Understand Antitrust Issues
Many leases have indemnification provisions that require a tenant to pay an owner whatever cost that owner had as a result of a certain event happening—for example, if you’re sued for an accident that was the result of a tenant’s wrongdoing and you require the tenant to reimburse you for the costs you incurred as a result. Being sued by a tenant that’s upset that you gave another tenant an illegal exclusive is much less common, but it’s still a risk.
In order to understand that risk, you should understand the law. Both federal and state antitrust laws bar restrictions on trade and commerce that eliminate or stifle competition. These laws sometimes apply to exclusive use clauses because of their intrinsic nature: They are exclusive. For example, it’s illegal for an exclusive in a major retailer’s lease to have the effect of “price fixing”—that is, keeping the cost of merchandise at the center at a high level, and eliminating discount competitors.

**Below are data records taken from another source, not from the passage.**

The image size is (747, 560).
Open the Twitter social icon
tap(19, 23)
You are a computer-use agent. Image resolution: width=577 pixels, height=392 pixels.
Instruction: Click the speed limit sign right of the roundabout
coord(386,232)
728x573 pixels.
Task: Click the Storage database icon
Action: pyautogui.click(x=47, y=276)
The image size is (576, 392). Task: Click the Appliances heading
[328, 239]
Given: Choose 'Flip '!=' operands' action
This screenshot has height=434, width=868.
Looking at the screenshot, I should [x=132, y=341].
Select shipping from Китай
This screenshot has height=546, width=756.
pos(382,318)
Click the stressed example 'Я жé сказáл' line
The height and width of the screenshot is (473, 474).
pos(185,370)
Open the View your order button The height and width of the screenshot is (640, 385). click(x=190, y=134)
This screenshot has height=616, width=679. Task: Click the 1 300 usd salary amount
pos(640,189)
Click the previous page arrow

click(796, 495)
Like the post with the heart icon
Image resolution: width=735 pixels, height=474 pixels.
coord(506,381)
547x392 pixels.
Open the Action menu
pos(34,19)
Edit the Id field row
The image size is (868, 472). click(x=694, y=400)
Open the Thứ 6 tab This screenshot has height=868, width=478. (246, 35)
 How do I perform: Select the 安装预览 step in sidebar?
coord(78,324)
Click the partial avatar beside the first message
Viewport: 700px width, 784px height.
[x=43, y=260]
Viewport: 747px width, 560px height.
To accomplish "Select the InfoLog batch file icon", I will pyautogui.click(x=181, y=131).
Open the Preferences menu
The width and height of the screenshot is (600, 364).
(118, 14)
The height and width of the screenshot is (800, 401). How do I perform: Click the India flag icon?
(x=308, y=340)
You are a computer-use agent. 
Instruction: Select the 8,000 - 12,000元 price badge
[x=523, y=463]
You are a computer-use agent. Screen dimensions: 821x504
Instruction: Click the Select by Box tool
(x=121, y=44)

Let’s say that an owner gives a strong tenant an exclusive at its center and the exclusive has the effect of stopping classes of retailers and discount stores from opening there. A discount store sues the owner and the strong tenant, claiming that they were restraining its trade by trying to stop it from operating at the center. A court could rule that the exclusive was illegal because it was a restriction on trade, designed to keep prices high and to stop competition.
Keep in mind that most exclusives don’t violate the law, but that doesn’t mean that another tenant won’t attempt to challenge the exclusive. So including an indemnification provision is a smart move that will save you from the costs involved in even an unsuccessful lawsuit against you.
How to Make Tenant Indemnify You
Like our Model Lease Clause: Require Indemnification for Tenant’s Antitrust Violation, the indemnification clause that you should add to your leases should do two things:
Cover costs. First, it should make the tenant responsible for reimbursing your losses and expenses, including reasonable attorney’s fees, if someone sues you, claiming that you’re enforcing an illegal exclusive [Clause, par. a].
Terminate illegal right. Your clause should also say that if the exclusive violates the law, the exclusive will terminate immediately and you won’t have to enforce it any longer [Clause, par. b].